Mol bioinf / SVarvio / EXAM / 14. Oct 2010 / C128 Computer class
Send answers to sirkka-liisa.varvio@helsinki.fi, use .doc, .txt or .pdf.
Include your student number.
Before leaving the classroom: check that your e-mail has been received.
1. (25 points)
University of Helsinki page News&Views, a couple of days ago:
http://www.helsinki.fi/news/archive/10-2010/12-13-19-14.html. “The Michael J. Fox
Foundation for Parkinson’s Research has awarded a grant worth in excess of half a
million dollars to a research group of Academy professor Mart Saarma of the Institute of
Biotechnology, Viikki, for the development of a new treatment for Parkinson’s disease.
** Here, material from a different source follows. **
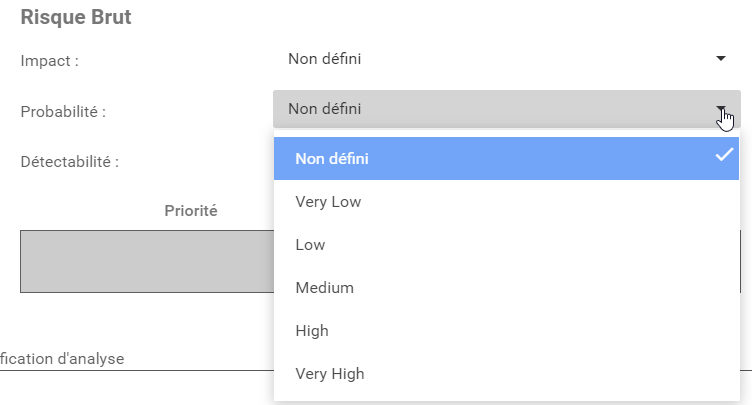Pick Medium in the dropdown list
This screenshot has width=752, height=405.
[325, 288]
The treatment under development is based on the CDNF growth factor discovered by
Saarma's group.”
a) When and where (in what journal(s)) has Saarma´s group published their research
about this gene. Give reference(s)?
b) Has some other research group also published about this gene?
c) What information you can find about this gene from sequence databases?
d) If you want to compare human CDNF sequence with animal sequences, what are the
animal species from which full length (as compared with the human gene sequence
information) exist? Give also names of some animals from which less than “full
length” (as compared with the human sequence) sequence information is available.
e) Describe the necessary steps and procedures you need to take in order to construct a
neighbor joining phylogeny from the available information of this gene.
2. (5 points)
You know that in the Hardy-Weinberg “equilibrium” the allele frequencies and genotypes
frequencies have a certain relationship (Two alleles with frequencies p and q, three
genotypes with frequencies p2 and 2pq and q2 (p + q = 1 and p2 + 2pq + q2 = 1). What
about a case in which there are three alleles, p + q + r = 1. What are the Hardy-Weinberg
genotype frequencies?
Human ABO blood group system has three major alleles (in addition more than 70
molecularly distinct alleles): IA, IB and IO. Allele IO is recessive as regards alleles IA and IB
(IO gene has a single nucleotide deletion which results in inactive protein). Genotypes IAIA
and IAIO are phenotypically A (the blood group A), IBIB and IBIO are phenotypically B (the
blood group B), IAIB is phenotypically AB and IO IO is O (the blood group O). Allele
frequencies in one human population are: 0.3 for IA, 0.6 for IB and 0.1 for IO. Assuming
Hardy-Weinberg equilibrium, what are the blood group phenotype frequencies in the
population?
3. (2 points)
Explain the connection of bootstrapping and phylogenetic tree topology. Why is
bootstrapping performed?
4. (2 points)
Four OTU sequences are the material for maximum parsimony and for maximum likelihood
phylogeny inference analysis. Focus is in one particular nucleotide site (as in the examples
in lecture slides). Why is it that many more possibilities must be considered for maximum
likelihood procedure than for parsimony procedure?
5. (2 points)
The parameter assumptions in Jukes-Cantor model are unrealistic. What do you think
Thomas Jukes and Charles Cantor had in mind when they derived the model, why did they
make such a simple model?
6. (2 points)
Why is mitochondrial DNA a very good marker molecule for population differences and for
evolutionary tracing of human population histories?
7. (2 points)
Go to NCBI site and find a page in which the relationships between different databases are
presented. How many links are there from SNP-database to nucleotide-database?